Krispy Kreme has landed in hot water (or perhaps hot oil) after a new Australian campaign inadvertently featured a highly offensive racial slur.
The offensive campaign
The campaign was made in collaboration with creative agency Abel and Limehouse Production. It features four spots, which aim to celebrate life milestones and events, encouraging Aussies to incorporate Krispy Kreme doughnuts into these special moments.
This is represented visually in the spots, which – amid colourful confetti – substitute doughnuts for the letter ‘o’ in words like footy, movie and hooray.
But it’s when a doughnut replaces the ‘o’ in congratulations, before multiplying to briefly spell ‘coongratulations’ and eventually ‘cooongratulations’, that the derogatory term makes its unfortunate appearance.
Krispy Kreme apologises and pulls ad
The congratulations advertisement featuring the slur was quickly removed from Youtube, though the other spots remain.

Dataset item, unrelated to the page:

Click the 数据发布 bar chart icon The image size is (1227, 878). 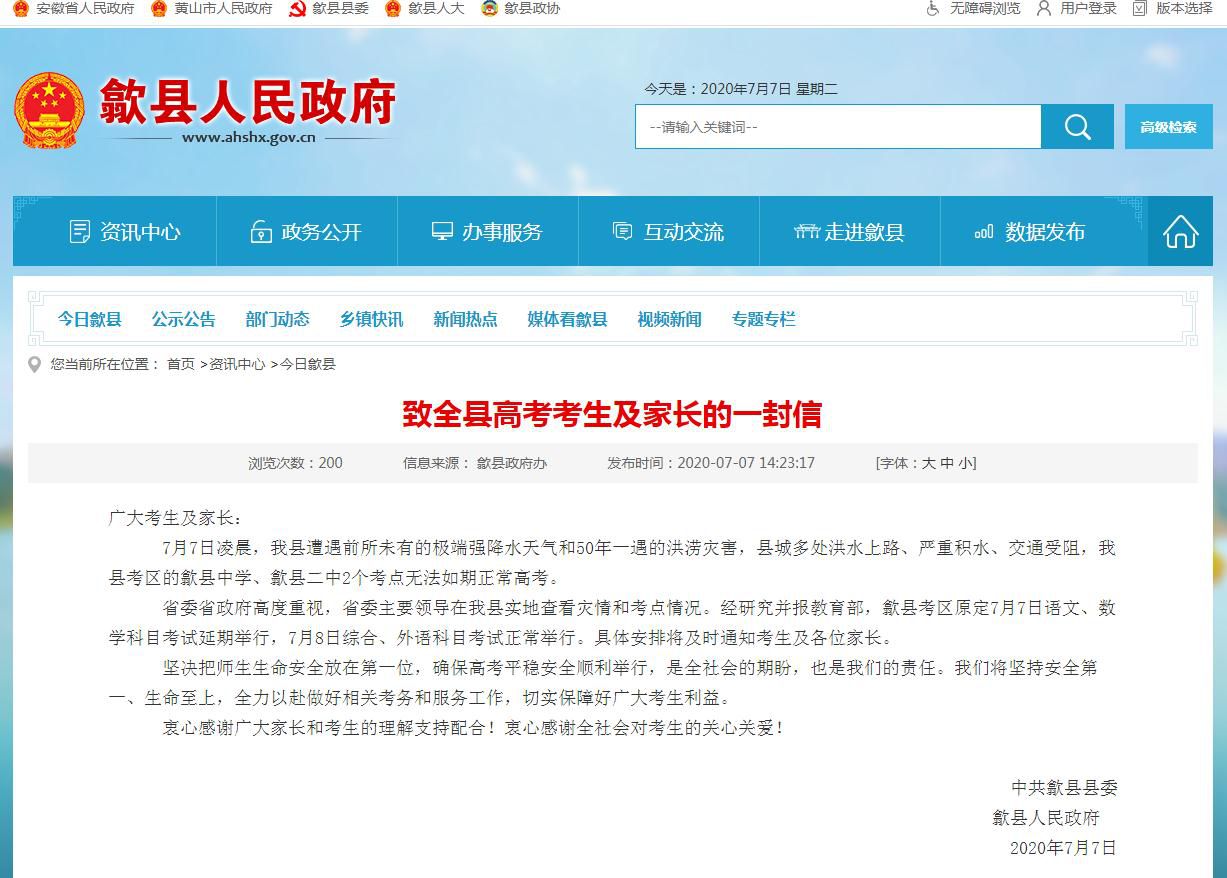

Facing backlash, Krispy Kreme’s marketing director, Olivia Sutherland, has issued an apology on behalf of the company.
“We never intended to offend any person or group. We are sorry for the oversight and have removed all congratulations related ads from the campaign,” Sutherland says.
Krispy Kreme criticised
For some, this apology isn’t good enough. Dr Stephen Sutherland, an anti-racism campaigner who headed the charge to rename popular cheese brand ‘Coon’ to ‘Cheer’ in 2021, says ‘it’s an absolute disgrace that in 2023, someone thinks they can come up with an… ad like that on a product that is very popular with people of colour.’
Dr Hagan calls for a boycott of the popular brand, which had revenue of $1.61 billion in the twelve months ending 2 July 2023. “I don’t think they’ve learnt their lesson. Krispy Kreme has a history of racism and they haven’t learnt,” he says.
“These are not little slip ups, these are huge. And I don’t accept the apology.”
Keeping Krispy Kreme’s future sweet
Indeed, this is not the first time Krispy Kreme has produced racially offensive material, even if inadvertent. In 2015, this time in the UK, they came under fire for a promotional event titled ‘Krispy Kreme Klub Wednesdays’ – or KKK Wednesdays for short. How such a blatantly insensitive acronym made it past multiple steps of review is anybody’s guess.
Sadly, Krispy Kreme’s partnership with the agency Abel seems not to have solved these problems, as evident in the new campaign.
When Krispy Kreme announced their partnership with Abel earlier this year, head of marketing at Krispy Kreme ANZ, Aimee Cutajar, said that Abel ‘asked the right questions.”
Yet it’s apparent that more questions need to be asked of Krispy Kreme, who ought to devote more attention to reviewing their advertisements – not just for grammar, but for serious matters of racial insensitivity.
One thing is for sure: Krispy Kreme now has a lot to answer for.